WHAT YOU HAVE TO DO
Beginning with the line that contains "Task: Select Counter-Strike" in the material below, print each line exactly until the line that contains "This screenshot has width=810, height=782." has been printed, then stop.
================================
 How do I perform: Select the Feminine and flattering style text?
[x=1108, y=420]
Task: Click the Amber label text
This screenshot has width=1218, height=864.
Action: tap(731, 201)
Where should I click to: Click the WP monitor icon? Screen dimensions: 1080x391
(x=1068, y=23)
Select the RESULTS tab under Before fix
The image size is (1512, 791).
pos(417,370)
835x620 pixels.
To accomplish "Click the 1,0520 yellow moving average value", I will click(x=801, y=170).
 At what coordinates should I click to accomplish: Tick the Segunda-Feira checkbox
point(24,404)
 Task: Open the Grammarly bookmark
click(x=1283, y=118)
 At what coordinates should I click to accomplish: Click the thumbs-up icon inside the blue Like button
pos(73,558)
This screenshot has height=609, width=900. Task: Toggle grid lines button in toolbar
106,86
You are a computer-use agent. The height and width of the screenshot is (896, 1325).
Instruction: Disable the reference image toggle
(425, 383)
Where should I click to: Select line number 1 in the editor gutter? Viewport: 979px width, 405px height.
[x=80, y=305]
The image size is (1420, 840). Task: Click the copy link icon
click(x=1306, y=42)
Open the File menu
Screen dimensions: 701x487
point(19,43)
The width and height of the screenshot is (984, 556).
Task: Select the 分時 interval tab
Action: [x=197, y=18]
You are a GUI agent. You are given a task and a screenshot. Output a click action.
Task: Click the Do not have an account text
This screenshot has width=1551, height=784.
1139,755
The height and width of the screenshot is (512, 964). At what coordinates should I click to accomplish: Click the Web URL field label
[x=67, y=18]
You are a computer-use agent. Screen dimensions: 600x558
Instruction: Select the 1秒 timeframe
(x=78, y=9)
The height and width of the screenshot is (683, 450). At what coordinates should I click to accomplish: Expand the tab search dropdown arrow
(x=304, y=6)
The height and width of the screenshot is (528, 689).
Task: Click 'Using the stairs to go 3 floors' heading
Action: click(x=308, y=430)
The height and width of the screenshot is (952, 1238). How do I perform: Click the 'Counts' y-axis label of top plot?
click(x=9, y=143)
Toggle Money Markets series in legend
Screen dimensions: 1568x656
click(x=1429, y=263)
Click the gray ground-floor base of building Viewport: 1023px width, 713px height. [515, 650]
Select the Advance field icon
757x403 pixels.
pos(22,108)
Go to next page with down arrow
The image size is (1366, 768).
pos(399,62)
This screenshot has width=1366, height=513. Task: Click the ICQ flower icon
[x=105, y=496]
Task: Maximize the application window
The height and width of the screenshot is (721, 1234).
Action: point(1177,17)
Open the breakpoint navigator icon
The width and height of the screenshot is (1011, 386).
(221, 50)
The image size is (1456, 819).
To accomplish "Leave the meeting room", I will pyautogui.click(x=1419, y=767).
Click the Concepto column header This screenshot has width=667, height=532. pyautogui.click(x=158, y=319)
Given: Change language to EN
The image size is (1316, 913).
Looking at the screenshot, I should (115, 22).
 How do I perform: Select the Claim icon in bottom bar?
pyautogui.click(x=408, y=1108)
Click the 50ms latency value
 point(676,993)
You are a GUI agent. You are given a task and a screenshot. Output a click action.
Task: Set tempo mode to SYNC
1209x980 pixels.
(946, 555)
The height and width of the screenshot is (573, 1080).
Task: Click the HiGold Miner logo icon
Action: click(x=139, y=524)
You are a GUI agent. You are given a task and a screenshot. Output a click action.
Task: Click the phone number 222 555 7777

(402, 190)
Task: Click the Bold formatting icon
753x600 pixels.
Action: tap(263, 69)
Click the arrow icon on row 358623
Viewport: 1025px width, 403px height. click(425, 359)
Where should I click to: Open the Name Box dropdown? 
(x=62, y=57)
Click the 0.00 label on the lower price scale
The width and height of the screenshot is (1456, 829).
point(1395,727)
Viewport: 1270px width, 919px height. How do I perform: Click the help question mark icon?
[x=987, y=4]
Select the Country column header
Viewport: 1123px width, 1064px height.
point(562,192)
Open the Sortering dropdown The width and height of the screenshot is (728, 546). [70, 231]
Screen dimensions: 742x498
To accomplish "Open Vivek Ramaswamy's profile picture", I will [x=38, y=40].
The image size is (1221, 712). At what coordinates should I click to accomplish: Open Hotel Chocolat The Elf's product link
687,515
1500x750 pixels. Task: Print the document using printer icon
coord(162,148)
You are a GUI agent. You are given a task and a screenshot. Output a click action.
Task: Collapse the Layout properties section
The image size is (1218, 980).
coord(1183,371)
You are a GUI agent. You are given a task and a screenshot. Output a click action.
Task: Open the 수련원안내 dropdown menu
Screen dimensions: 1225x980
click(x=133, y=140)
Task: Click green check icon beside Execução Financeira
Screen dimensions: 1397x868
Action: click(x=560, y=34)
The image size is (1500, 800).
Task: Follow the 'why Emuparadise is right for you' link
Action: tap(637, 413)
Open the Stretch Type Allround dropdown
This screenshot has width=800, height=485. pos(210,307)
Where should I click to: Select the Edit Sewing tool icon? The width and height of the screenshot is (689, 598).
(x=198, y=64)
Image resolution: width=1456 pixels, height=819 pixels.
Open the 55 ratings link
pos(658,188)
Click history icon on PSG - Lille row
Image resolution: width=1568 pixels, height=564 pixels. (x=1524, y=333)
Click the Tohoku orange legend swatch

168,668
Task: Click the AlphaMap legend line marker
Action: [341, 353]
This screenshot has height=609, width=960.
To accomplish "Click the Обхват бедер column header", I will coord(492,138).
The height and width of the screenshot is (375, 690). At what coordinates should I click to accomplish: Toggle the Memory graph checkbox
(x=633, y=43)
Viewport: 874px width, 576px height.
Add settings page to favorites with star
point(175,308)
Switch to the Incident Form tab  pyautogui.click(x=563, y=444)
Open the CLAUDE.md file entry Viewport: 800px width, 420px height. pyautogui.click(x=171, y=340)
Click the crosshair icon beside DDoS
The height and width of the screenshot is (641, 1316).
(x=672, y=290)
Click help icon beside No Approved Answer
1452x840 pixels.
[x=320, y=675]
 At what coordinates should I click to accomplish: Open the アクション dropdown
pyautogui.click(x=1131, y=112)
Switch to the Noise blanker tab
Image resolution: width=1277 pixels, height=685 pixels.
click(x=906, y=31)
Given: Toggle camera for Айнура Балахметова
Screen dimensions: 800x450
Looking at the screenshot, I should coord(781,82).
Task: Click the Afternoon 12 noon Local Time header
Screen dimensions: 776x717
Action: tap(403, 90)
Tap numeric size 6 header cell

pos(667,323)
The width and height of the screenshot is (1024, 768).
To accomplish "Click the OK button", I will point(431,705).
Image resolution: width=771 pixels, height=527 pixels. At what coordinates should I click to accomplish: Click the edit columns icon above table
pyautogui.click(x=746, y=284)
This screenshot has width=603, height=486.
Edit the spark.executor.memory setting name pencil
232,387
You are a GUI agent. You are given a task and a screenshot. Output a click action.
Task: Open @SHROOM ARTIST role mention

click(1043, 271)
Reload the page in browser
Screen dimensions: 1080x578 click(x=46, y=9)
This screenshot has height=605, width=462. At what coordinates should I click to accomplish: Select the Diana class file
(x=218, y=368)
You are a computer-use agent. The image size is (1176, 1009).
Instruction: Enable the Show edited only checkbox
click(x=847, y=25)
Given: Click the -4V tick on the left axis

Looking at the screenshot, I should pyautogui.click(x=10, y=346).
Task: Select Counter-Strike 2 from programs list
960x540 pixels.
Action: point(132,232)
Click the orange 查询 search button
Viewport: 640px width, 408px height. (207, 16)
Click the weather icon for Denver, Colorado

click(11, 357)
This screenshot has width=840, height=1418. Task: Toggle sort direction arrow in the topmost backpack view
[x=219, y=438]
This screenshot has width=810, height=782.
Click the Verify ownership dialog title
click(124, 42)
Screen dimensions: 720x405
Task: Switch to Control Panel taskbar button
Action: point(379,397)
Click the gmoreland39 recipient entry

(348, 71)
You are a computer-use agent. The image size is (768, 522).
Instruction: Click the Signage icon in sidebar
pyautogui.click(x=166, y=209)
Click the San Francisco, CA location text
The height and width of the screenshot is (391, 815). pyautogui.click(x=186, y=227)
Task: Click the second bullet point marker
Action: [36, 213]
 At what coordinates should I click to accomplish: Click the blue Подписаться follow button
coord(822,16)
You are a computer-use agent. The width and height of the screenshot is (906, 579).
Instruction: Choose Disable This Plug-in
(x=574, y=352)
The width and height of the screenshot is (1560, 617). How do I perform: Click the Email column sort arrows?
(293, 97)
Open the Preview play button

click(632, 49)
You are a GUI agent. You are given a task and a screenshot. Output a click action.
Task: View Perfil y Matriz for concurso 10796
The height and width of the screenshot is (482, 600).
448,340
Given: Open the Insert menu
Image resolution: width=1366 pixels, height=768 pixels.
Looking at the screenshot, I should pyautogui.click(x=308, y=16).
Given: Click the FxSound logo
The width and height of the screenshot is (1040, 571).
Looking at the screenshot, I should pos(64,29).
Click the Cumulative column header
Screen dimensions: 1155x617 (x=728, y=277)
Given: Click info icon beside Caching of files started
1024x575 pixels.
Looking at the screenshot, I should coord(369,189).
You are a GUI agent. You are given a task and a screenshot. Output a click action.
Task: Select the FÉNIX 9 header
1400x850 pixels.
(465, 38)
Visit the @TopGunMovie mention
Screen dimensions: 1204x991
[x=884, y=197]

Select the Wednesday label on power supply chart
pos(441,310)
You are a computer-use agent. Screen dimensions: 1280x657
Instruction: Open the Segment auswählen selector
================================
SOLUTION FOR THIS TASK
Task: Select Counter-Strike 2 from programs list
960x540 pixels.
Action: point(132,232)
Click the orange 查询 search button
Viewport: 640px width, 408px height. (207, 16)
Click the weather icon for Denver, Colorado

click(11, 357)
This screenshot has width=840, height=1418. Task: Toggle sort direction arrow in the topmost backpack view
[x=219, y=438]
This screenshot has width=810, height=782.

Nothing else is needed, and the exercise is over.